**Records for this exercise**:
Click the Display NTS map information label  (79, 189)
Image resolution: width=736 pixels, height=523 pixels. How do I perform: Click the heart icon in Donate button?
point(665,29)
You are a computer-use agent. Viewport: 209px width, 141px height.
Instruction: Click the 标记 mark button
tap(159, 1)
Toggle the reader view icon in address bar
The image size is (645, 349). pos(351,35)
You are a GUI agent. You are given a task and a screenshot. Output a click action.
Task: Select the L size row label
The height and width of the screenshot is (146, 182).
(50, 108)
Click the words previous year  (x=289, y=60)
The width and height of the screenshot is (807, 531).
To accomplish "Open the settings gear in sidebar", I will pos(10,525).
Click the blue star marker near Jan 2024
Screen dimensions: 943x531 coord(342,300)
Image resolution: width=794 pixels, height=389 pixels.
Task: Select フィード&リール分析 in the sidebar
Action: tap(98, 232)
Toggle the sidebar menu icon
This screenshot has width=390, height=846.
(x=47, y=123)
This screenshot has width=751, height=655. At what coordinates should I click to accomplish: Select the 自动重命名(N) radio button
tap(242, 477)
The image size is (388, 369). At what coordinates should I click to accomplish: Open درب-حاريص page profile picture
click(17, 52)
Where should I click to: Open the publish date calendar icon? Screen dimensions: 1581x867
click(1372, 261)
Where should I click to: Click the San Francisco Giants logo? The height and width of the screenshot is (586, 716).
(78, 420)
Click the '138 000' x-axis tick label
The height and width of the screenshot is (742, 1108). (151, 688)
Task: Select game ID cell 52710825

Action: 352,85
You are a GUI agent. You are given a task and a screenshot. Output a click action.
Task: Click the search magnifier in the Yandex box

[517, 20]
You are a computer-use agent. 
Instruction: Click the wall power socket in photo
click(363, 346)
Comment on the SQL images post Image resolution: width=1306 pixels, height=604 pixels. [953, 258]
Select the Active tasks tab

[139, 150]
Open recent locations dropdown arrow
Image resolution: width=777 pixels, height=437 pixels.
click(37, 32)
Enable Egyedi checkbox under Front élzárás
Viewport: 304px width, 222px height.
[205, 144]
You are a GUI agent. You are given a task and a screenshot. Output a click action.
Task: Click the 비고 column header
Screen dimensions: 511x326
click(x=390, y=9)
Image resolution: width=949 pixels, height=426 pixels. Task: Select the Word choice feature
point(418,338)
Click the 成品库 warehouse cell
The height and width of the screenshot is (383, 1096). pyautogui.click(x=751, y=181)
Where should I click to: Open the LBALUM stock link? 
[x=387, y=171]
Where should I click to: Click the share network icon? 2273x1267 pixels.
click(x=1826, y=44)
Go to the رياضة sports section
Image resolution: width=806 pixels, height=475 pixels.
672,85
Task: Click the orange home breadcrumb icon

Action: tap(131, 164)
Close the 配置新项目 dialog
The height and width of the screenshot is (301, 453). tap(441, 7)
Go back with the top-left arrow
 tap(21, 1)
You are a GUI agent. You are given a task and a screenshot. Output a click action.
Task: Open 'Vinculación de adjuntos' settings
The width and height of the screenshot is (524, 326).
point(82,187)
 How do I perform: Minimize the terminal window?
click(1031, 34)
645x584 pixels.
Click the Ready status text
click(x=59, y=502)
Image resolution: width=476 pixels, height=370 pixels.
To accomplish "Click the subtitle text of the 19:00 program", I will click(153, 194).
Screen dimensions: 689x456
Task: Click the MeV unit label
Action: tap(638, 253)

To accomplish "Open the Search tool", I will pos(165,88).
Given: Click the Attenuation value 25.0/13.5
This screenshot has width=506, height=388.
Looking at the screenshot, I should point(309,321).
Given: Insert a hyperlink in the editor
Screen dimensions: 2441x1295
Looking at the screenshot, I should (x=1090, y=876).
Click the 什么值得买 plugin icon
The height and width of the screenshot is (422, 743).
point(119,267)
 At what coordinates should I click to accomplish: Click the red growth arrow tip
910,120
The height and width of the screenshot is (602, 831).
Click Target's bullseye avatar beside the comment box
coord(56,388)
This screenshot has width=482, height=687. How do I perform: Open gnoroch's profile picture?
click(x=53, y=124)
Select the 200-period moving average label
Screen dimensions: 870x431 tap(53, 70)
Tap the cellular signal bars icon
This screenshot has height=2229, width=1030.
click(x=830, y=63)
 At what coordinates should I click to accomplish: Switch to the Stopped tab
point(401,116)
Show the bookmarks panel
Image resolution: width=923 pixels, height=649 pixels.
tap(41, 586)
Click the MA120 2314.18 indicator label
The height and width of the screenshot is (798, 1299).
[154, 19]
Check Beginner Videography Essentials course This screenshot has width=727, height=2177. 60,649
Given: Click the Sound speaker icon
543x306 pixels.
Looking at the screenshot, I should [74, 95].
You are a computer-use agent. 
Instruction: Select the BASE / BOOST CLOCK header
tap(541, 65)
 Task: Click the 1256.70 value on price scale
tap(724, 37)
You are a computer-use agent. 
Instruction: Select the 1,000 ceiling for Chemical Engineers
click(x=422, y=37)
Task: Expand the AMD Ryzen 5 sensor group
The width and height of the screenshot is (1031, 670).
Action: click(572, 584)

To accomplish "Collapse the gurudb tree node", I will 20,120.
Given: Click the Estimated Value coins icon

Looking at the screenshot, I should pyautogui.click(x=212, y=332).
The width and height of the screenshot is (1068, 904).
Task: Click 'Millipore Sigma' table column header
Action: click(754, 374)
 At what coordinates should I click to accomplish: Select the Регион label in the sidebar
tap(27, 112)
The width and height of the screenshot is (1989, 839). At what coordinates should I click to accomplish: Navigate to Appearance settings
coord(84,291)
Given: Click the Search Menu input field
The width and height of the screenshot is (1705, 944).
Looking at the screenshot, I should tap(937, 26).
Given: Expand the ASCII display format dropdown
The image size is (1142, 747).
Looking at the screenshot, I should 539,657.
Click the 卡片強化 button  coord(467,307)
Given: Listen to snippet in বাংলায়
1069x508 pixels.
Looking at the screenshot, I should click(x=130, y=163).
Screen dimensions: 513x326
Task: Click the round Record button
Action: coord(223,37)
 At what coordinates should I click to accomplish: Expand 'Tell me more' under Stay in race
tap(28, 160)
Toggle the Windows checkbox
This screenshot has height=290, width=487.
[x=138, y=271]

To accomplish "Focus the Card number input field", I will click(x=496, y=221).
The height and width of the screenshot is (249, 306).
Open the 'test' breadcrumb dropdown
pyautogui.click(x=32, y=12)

**Task prompt**: Put each line of the rows above into a numbered list, leaving out the blank lines.

**Output below**:
1. Click the Display NTS map information label  (79, 189)
2. Image resolution: width=736 pixels, height=523 pixels. How do I perform: Click the heart icon in Donate button?
3. point(665,29)
4. You are a computer-use agent. Viewport: 209px width, 141px height.
5. Instruction: Click the 标记 mark button
6. tap(159, 1)
7. Toggle the reader view icon in address bar
8. The image size is (645, 349). pos(351,35)
9. You are a GUI agent. You are given a task and a screenshot. Output a click action.
10. Task: Select the L size row label
11. The height and width of the screenshot is (146, 182).
12. (50, 108)
13. Click the words previous year  (x=289, y=60)
14. The width and height of the screenshot is (807, 531).
15. To accomplish "Open the settings gear in sidebar", I will pos(10,525).
16. Click the blue star marker near Jan 2024
17. Screen dimensions: 943x531 coord(342,300)
18. Image resolution: width=794 pixels, height=389 pixels.
19. Task: Select フィード&リール分析 in the sidebar
20. Action: tap(98, 232)
21. Toggle the sidebar menu icon
22. This screenshot has width=390, height=846.
23. (x=47, y=123)
24. This screenshot has width=751, height=655. At what coordinates should I click to accomplish: Select the 自动重命名(N) radio button
25. tap(242, 477)
26. The image size is (388, 369). At what coordinates should I click to accomplish: Open درب-حاريص page profile picture
27. click(17, 52)
28. Where should I click to: Open the publish date calendar icon? Screen dimensions: 1581x867
29. click(1372, 261)
30. Where should I click to: Click the San Francisco Giants logo? The height and width of the screenshot is (586, 716).
31. (78, 420)
32. Click the '138 000' x-axis tick label
33. The height and width of the screenshot is (742, 1108). (151, 688)
34. Task: Select game ID cell 52710825
35. Action: 352,85
36. You are a GUI agent. You are given a task and a screenshot. Output a click action.
37. Task: Click the search magnifier in the Yandex box
38. [517, 20]
39. You are a computer-use agent. 
40. Instruction: Click the wall power socket in photo
41. click(363, 346)
42. Comment on the SQL images post Image resolution: width=1306 pixels, height=604 pixels. [953, 258]
43. Select the Active tasks tab
44. [139, 150]
45. Open recent locations dropdown arrow
46. Image resolution: width=777 pixels, height=437 pixels.
47. click(37, 32)
48. Enable Egyedi checkbox under Front élzárás
49. Viewport: 304px width, 222px height.
50. [205, 144]
51. You are a GUI agent. You are given a task and a screenshot. Output a click action.
52. Task: Click the 비고 column header
53. Screen dimensions: 511x326
54. click(x=390, y=9)
55. Image resolution: width=949 pixels, height=426 pixels. Task: Select the Word choice feature
56. point(418,338)
57. Click the 成品库 warehouse cell
58. The height and width of the screenshot is (383, 1096). pyautogui.click(x=751, y=181)
59. Where should I click to: Open the LBALUM stock link? 
60. [x=387, y=171]
61. Where should I click to: Click the share network icon? 2273x1267 pixels.
62. click(x=1826, y=44)
63. Go to the رياضة sports section
64. Image resolution: width=806 pixels, height=475 pixels.
65. 672,85
66. Task: Click the orange home breadcrumb icon
67. Action: tap(131, 164)
68. Close the 配置新项目 dialog
69. The height and width of the screenshot is (301, 453). tap(441, 7)
70. Go back with the top-left arrow
71.  tap(21, 1)
72. You are a GUI agent. You are given a task and a screenshot. Output a click action.
73. Task: Open 'Vinculación de adjuntos' settings
74. The width and height of the screenshot is (524, 326).
75. point(82,187)
76.  How do I perform: Minimize the terminal window?
77. click(1031, 34)
78. 645x584 pixels.
79. Click the Ready status text
80. click(x=59, y=502)
81. Image resolution: width=476 pixels, height=370 pixels.
82. To accomplish "Click the subtitle text of the 19:00 program", I will click(153, 194).
83. Screen dimensions: 689x456
84. Task: Click the MeV unit label
85. Action: tap(638, 253)
86. To accomplish "Open the Search tool", I will pos(165,88).
87. Given: Click the Attenuation value 25.0/13.5
88. This screenshot has width=506, height=388.
89. Looking at the screenshot, I should point(309,321).
90. Given: Insert a hyperlink in the editor
91. Screen dimensions: 2441x1295
92. Looking at the screenshot, I should (x=1090, y=876).
93. Click the 什么值得买 plugin icon
94. The height and width of the screenshot is (422, 743).
95. point(119,267)
96.  At what coordinates should I click to accomplish: Click the red growth arrow tip
97. 910,120
98. The height and width of the screenshot is (602, 831).
99. Click Target's bullseye avatar beside the comment box
100. coord(56,388)
101. This screenshot has width=482, height=687. How do I perform: Open gnoroch's profile picture?
102. click(x=53, y=124)
103. Select the 200-period moving average label
104. Screen dimensions: 870x431 tap(53, 70)
105. Tap the cellular signal bars icon
106. This screenshot has height=2229, width=1030.
107. click(x=830, y=63)
108.  At what coordinates should I click to accomplish: Switch to the Stopped tab
109. point(401,116)
110. Show the bookmarks panel
111. Image resolution: width=923 pixels, height=649 pixels.
112. tap(41, 586)
113. Click the MA120 2314.18 indicator label
114. The height and width of the screenshot is (798, 1299).
115. [154, 19]
116. Check Beginner Videography Essentials course This screenshot has width=727, height=2177. 60,649
117. Given: Click the Sound speaker icon
118. 543x306 pixels.
119. Looking at the screenshot, I should [74, 95].
120. You are a computer-use agent. 
121. Instruction: Select the BASE / BOOST CLOCK header
122. tap(541, 65)
123.  Task: Click the 1256.70 value on price scale
124. tap(724, 37)
125. You are a computer-use agent. 
126. Instruction: Select the 1,000 ceiling for Chemical Engineers
127. click(x=422, y=37)
128. Task: Expand the AMD Ryzen 5 sensor group
129. The width and height of the screenshot is (1031, 670).
130. Action: click(572, 584)
131. To accomplish "Collapse the gurudb tree node", I will 20,120.
132. Given: Click the Estimated Value coins icon
133. Looking at the screenshot, I should pyautogui.click(x=212, y=332).
134. The width and height of the screenshot is (1068, 904).
135. Task: Click 'Millipore Sigma' table column header
136. Action: click(754, 374)
137.  At what coordinates should I click to accomplish: Select the Регион label in the sidebar
138. tap(27, 112)
139. The width and height of the screenshot is (1989, 839). At what coordinates should I click to accomplish: Navigate to Appearance settings
140. coord(84,291)
141. Given: Click the Search Menu input field
142. The width and height of the screenshot is (1705, 944).
143. Looking at the screenshot, I should tap(937, 26).
144. Given: Expand the ASCII display format dropdown
145. The image size is (1142, 747).
146. Looking at the screenshot, I should 539,657.
147. Click the 卡片強化 button  coord(467,307)
148. Given: Listen to snippet in বাংলায়
149. 1069x508 pixels.
150. Looking at the screenshot, I should click(x=130, y=163).
151. Screen dimensions: 513x326
152. Task: Click the round Record button
153. Action: coord(223,37)
154.  At what coordinates should I click to accomplish: Expand 'Tell me more' under Stay in race
155. tap(28, 160)
156. Toggle the Windows checkbox
157. This screenshot has height=290, width=487.
158. [x=138, y=271]
159. To accomplish "Focus the Card number input field", I will click(x=496, y=221).
160. The height and width of the screenshot is (249, 306).
161. Open the 'test' breadcrumb dropdown
162. pyautogui.click(x=32, y=12)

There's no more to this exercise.